Question : "An Opt-Out Organ Donation System Can Address India’s Transplant Shortage But Requires Careful Ethical Consideration." Discuss.
(UPSC Mains Answer Framework - GS Paper II: Governance & Ethics)
Introduction
India faces an acute organ shortage, with an estimated 500,000 people dying annually due to unavailability of organs. The current opt-in system (where donors must actively register) has failed to bridge the gap. While an opt-out system (presumed consent) could boost donations—as seen in Spain (49 donors/million population vs. India's <1)—it raises ethical, legal, and cultural concerns. This discussion evaluates the feasibility of such a system in India.
Body
1. How Opt-Out Can Address India’s Organ Shortage
Proven Global Success:
- Spain (world leader) and France saw 20-30% increase in donations after adopting opt-out.
- UK reported a 7% rise in consent rates post-2020 opt-out law.
Reduces Family Refusals:
- In India, 50% of potential donations fail due to family objections. Opt-out makes donation the default, reducing last-minute denials.
Economic & Social Benefits:
- Reduces dependency on illegal organ trade (India has 2,000+ black-market kidney transplants annually).
- Aligns with SDG 3 (Health for All) and Article 47 (DPSP) on public health improvement.
2. Ethical Considerations & Challenges
Autonomy vs.
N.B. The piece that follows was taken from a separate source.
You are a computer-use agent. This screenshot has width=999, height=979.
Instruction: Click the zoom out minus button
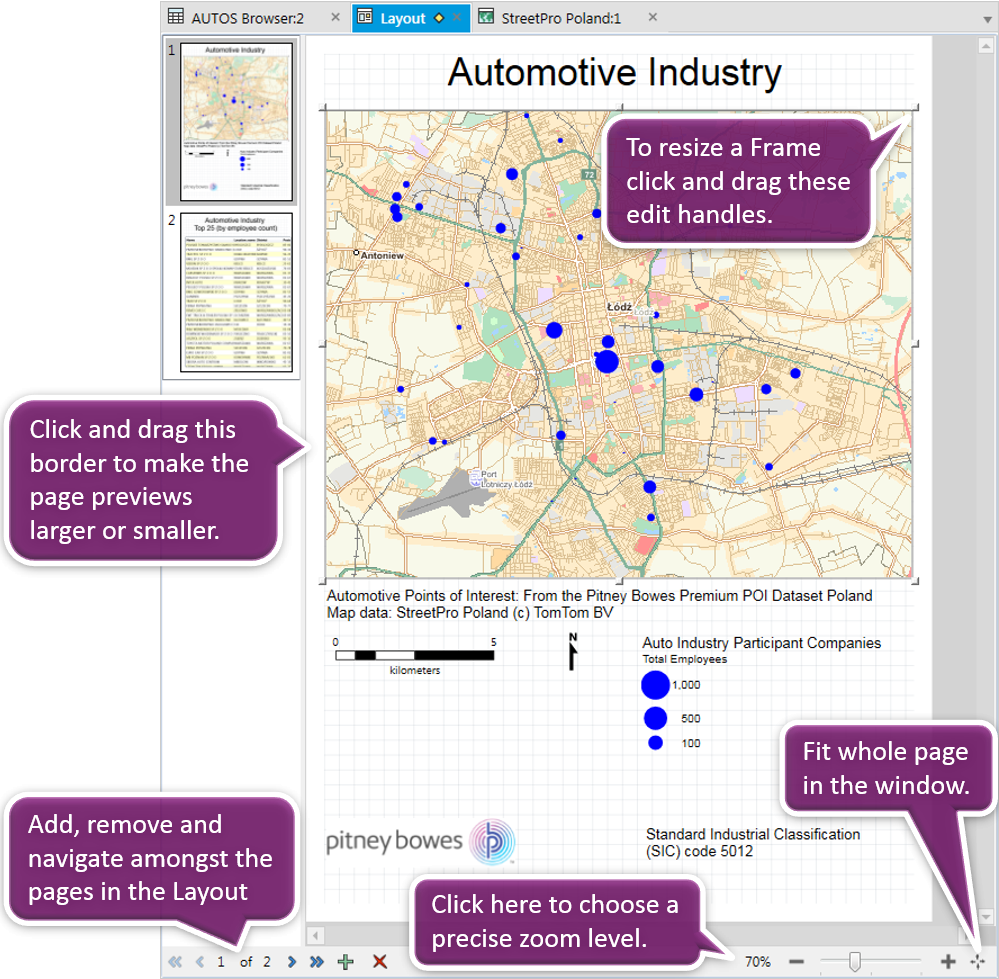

Paternalism:
- Opt-out may violate informed consent (Article 21: Right to Life includes bodily autonomy).
- Example: In Wales (opt-out system), 6% opted out, but many were unaware of the policy.
Cultural & Religious Sensitivities:
- Many communities oppose organ retrieval due to beliefs about bodily integrity after death.
- Case Study: Japan switched to opt-out but still has low donations due to cultural resistance.
Implementation Barriers:
- Lack of Infrastructure: India has <5% of hospitals certified for organ retrieval.
- Awareness Gap: Rural populations may not know how to opt out, leading to exploitation.
Risk of Mistrust:
- China’s organ scandal (forced prisoner donations) shows how lack of transparency harms public trust.
3. Balancing Ethics & Efficacy: A Hybrid Model for India?
Modified Opt-Out with Safeguards:
- Mandatory Awareness Drives (e.g., SMS alerts, voter ID-linked registries).
- Family Veto Rights (like Spain, where relatives are consulted despite legal presumption).
- Priority for Registered Donors: Israel’s model gives transplant priority to those who actively opt in.
Legal Reforms:
- Amend Transplantation of Human Organs Act (THOA), 1994 to include opt-out with strict oversight.
- Strengthen NOTTO’s capacity to audit donations and prevent fraud.
Conclusion
An opt-out system could revolutionize India’s organ supply, but its success depends on:
- Ethical safeguards (autonomy, family consent).
- Grassroots awareness to prevent exploitation.
- Infrastructure investment (trained coordinators, certified hospitals).
A phased, hybrid approach—combining opt-out defaults with active public engagement—may be India’s best path forward. As the Spanish model shows, systemic change requires both legal reform and societal trust.
UPSC Relevance
Previous Year Questions:
- Mains (GS-II): "Examine the ethical issues in organ transplantation in India. Suggest reforms." (2021)
- Essay: "The right to life includes the right to health." (2018)
Key Terms for UPSC:
- THOA Act, NOTTO, Presumed Consent, SDG 3, Article 21 & 47.